• [Goal of the exercise] Transcribe verbatim the part of the options trading text that opens with the words containing "Answer to question 1: you" and closes with "change my mind.".

1) If one of the short legs gets hit and you exit it, would it make sense (in the long run) to also exit the other short position. After all, it will be at a very low value, and if the stock reverses, you could end up buying back both short legs at a loss. Or is the likelihood of hitting both shorts too low to matter?

2) If you bought back one short leg, would you roll into two new shorts in one, three-legged trade, or would the spread be too wide that way? (Sorry if that sounds off-color. Trading has such strange lingo.)

Answer to question 1: you COULD do this, and it is the safer approach, however you are then losing some (not a lot but some) potential profit. When I backtested MSFT, there was only one instance where whiplash forced you out of both positions. Over a 6-8 week period, losing that .10-.15 for closing the other long out early just eats up too much profit, for not much risk reduction. This is a great question though, and a good example of risk tolerances. Each trader has to set their own, and make decisions they are comfortable with. I would never say closing the other short, to capture the gains there, is the wrong decision -- its just not what I do. If I get whipsawed 2-3 times, I'm certain I'll change my mind.

Answer to Question 2: I'm not sure I 100% get what you're asking. If I close one short because the strike gets hit, I do NOT roll to another strike -- I get out. Rolling is a recipe for disaster as you're betting against the trend -- you get less premium as there's less time in the trade, so if your second strike gets hit, instead of BE or a tiny loss, you have a big loss -- roll again and repeat. I tested thoroughly whether I should roll or close, and the answer, every time, was close.

• [Excerpted data]

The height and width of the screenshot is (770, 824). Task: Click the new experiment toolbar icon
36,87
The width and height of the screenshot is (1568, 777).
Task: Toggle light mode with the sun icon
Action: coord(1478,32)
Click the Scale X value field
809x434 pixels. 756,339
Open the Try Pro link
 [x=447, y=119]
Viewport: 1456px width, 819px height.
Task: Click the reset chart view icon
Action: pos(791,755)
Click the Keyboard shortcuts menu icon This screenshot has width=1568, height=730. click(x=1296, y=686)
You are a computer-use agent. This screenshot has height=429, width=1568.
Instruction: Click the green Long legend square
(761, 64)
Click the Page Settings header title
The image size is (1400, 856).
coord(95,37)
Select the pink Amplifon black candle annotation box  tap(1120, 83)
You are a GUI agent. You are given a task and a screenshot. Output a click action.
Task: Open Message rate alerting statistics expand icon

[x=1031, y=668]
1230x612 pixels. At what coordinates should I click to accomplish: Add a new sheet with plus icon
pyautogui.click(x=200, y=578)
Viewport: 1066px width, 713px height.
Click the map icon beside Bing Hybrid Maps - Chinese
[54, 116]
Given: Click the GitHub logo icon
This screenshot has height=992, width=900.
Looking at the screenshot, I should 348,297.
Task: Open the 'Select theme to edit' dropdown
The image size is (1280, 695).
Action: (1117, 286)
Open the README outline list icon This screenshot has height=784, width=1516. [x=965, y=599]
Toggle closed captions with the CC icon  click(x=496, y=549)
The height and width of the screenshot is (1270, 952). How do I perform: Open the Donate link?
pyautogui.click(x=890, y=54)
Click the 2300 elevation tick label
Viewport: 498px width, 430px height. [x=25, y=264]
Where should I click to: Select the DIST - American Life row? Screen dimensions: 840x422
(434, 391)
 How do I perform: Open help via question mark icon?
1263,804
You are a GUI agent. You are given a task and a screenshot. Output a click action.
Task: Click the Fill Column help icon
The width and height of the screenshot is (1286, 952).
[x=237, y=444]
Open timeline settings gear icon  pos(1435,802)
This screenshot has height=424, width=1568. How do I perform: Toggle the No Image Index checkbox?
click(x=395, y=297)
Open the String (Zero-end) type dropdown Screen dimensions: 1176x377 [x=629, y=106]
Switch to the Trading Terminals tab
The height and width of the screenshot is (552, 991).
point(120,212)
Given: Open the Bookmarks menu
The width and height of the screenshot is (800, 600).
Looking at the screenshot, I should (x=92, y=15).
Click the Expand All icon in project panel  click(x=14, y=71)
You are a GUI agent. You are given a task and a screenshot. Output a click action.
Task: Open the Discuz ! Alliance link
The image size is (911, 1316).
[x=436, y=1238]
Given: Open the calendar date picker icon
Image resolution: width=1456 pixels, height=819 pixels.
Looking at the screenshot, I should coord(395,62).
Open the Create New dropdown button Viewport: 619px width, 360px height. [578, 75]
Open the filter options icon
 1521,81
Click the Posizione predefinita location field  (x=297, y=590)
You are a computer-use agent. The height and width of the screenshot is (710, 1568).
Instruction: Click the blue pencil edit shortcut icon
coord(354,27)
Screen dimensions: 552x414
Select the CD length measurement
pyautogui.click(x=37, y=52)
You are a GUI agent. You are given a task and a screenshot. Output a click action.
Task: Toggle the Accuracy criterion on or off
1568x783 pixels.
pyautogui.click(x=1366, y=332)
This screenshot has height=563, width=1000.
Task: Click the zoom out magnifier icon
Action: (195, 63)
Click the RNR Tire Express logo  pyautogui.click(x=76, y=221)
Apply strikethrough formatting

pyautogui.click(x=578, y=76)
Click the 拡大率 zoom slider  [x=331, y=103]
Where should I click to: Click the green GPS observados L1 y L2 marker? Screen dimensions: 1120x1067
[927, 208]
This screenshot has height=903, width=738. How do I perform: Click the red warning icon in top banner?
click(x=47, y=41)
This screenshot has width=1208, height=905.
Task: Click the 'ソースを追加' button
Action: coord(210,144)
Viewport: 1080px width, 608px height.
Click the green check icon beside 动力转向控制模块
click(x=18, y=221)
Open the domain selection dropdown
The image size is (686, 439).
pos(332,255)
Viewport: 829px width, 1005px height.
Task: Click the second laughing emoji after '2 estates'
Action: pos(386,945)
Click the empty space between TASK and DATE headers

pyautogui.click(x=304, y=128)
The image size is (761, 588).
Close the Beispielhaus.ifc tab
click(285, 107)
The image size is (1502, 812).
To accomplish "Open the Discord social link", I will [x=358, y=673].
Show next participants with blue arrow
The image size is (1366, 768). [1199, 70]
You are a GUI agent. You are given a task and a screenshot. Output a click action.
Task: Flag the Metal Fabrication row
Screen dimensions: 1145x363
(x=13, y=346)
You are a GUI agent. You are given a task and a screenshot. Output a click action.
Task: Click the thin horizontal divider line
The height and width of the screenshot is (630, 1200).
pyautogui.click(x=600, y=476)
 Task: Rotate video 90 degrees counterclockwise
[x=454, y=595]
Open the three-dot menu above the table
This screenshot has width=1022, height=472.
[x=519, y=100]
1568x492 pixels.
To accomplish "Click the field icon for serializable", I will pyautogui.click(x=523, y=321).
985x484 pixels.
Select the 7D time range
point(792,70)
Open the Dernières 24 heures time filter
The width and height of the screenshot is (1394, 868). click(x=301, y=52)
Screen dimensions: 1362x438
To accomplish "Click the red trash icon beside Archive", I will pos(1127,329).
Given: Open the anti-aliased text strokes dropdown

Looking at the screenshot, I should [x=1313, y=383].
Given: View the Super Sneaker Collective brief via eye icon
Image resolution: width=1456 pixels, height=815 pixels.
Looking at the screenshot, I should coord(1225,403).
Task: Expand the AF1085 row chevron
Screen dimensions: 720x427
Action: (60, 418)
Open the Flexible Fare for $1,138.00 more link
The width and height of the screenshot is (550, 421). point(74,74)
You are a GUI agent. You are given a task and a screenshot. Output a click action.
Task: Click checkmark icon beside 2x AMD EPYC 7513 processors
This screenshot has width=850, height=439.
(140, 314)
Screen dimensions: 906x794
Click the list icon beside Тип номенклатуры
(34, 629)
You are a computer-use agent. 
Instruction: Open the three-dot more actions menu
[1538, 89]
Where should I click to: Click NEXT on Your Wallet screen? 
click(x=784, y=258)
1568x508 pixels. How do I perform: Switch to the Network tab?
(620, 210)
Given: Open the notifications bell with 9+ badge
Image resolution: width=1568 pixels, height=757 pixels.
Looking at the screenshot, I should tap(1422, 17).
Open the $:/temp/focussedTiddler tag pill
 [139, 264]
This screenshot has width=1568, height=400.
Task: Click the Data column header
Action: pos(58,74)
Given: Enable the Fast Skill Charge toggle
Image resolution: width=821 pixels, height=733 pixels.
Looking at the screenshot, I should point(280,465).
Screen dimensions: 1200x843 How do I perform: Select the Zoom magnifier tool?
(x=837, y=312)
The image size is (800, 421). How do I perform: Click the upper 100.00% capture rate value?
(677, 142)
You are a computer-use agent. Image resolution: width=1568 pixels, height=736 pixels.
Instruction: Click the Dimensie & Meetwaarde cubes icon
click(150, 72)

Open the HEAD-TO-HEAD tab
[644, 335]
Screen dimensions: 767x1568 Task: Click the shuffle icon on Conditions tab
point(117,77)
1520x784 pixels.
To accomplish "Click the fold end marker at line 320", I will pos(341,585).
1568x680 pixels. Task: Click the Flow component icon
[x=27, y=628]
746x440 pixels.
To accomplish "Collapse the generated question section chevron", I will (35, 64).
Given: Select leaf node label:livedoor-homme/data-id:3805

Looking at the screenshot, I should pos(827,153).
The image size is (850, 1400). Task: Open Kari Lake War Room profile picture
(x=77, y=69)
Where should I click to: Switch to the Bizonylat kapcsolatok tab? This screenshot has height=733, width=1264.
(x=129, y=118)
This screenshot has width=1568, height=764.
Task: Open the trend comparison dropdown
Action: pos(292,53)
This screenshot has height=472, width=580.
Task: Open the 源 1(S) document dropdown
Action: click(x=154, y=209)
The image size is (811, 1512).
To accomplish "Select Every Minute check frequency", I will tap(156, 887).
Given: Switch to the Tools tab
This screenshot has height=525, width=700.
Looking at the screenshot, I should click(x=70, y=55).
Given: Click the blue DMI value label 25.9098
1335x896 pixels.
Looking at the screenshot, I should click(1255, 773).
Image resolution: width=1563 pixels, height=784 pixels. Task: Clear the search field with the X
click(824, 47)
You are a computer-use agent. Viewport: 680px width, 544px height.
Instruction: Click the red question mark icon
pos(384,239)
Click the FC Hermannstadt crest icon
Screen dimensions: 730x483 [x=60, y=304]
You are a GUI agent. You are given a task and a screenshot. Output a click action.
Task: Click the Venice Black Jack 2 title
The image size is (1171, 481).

• [Written answer]
Answer to question 1: you COULD do this, and it is the safer approach, however you are then losing some (not a lot but some) potential profit. When I backtested MSFT, there was only one instance where whiplash forced you out of both positions. Over a 6-8 week period, losing that .10-.15 for closing the other long out early just eats up too much profit, for not much risk reduction. This is a great question though, and a good example of risk tolerances. Each trader has to set their own, and make decisions they are comfortable with. I would never say closing the other short, to capture the gains there, is the wrong decision -- its just not what I do. If I get whipsawed 2-3 times, I'm certain I'll change my mind.